Gannon Student's Live COVID Tracker Shows Nation's Temperature Rising
Web application updated midnight with latest WHO, CDC data
Austin Detzel, a Gannon University freshman, appears to be something of a visual learner. So he took the swell of COVID-19 statistics — just "numbers" to a lot of folks — and plugged them into a map.
Similar to a map of light or heat pollution, his Live COVID Tracker puts case reports provided by the World Health Organization and Centers for Disease Control into an immediate color-coded perspective, from faint blues to intense reds. The United States' major metropolitan areas — especially along the East Coast — seemingly resemble sores or rashes, as these localities contend with widespread outbreaks. Although Erie and its surrounding counties in Northwest Pennsylvania lie in a COVID-19 "cool" zone, it's easy to see a growing threat looming just to the west, a yellow and red "storm" stretching between Cleveland and Pittsburgh, reinforcing the need to restrict travel.
Detzel continues to upgrade the features and tracking capabilities of his map, with the ability for users to toggle U.S. cases, mortalities, infection rates, and clickable county data "bubbles" on and off. Implementation of recovery and artificial intelligence prediction data layers is in progress. Data is archived back to Sunday, Mar. 29 — enabling time lapse shows just how rapidly the pandemic has proliferated in such a short period.

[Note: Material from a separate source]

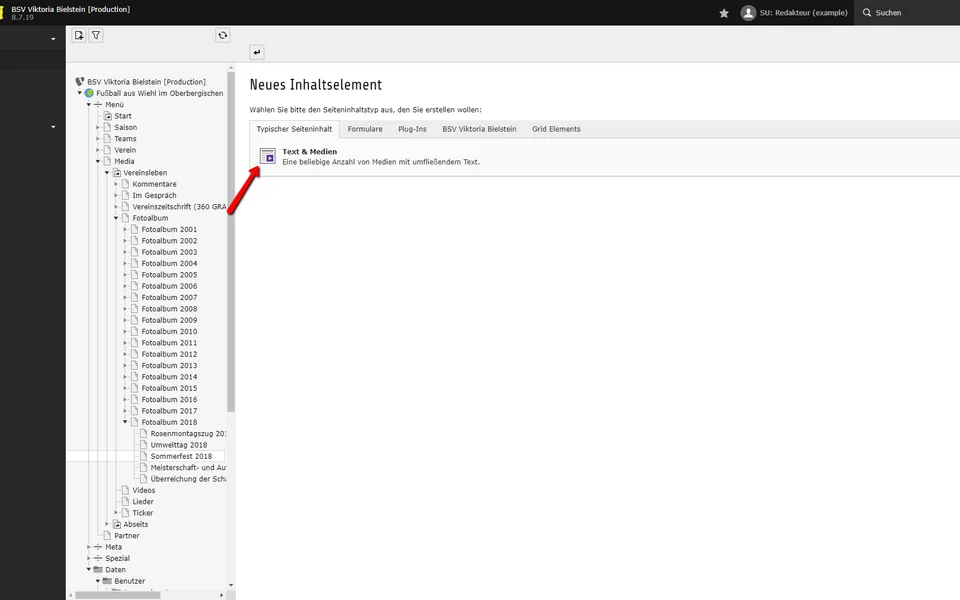This screenshot has height=600, width=960.
Task: Click the user avatar icon
Action: pos(748,13)
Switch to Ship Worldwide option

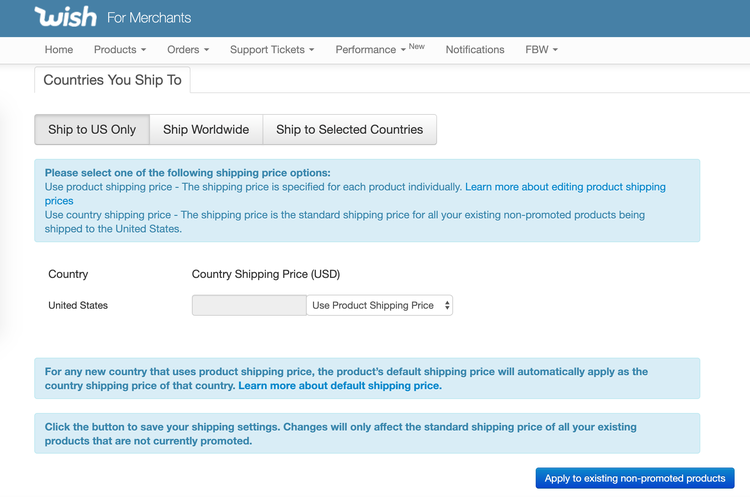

Said Detzel in an interview with WJET/WFXP/YourErie.com: "I hope [people] can see just how fast it's spreading and what social distancing can do to help prevent it. A new thing I just added to it is ... a graph ... that will show just how fast it's rising and how many more cases there are from where there wasn't social distancing to where it is today."
Gannon and other local universities suspended classes nearly a month ago, but Detzel and other area students remain anything but idle.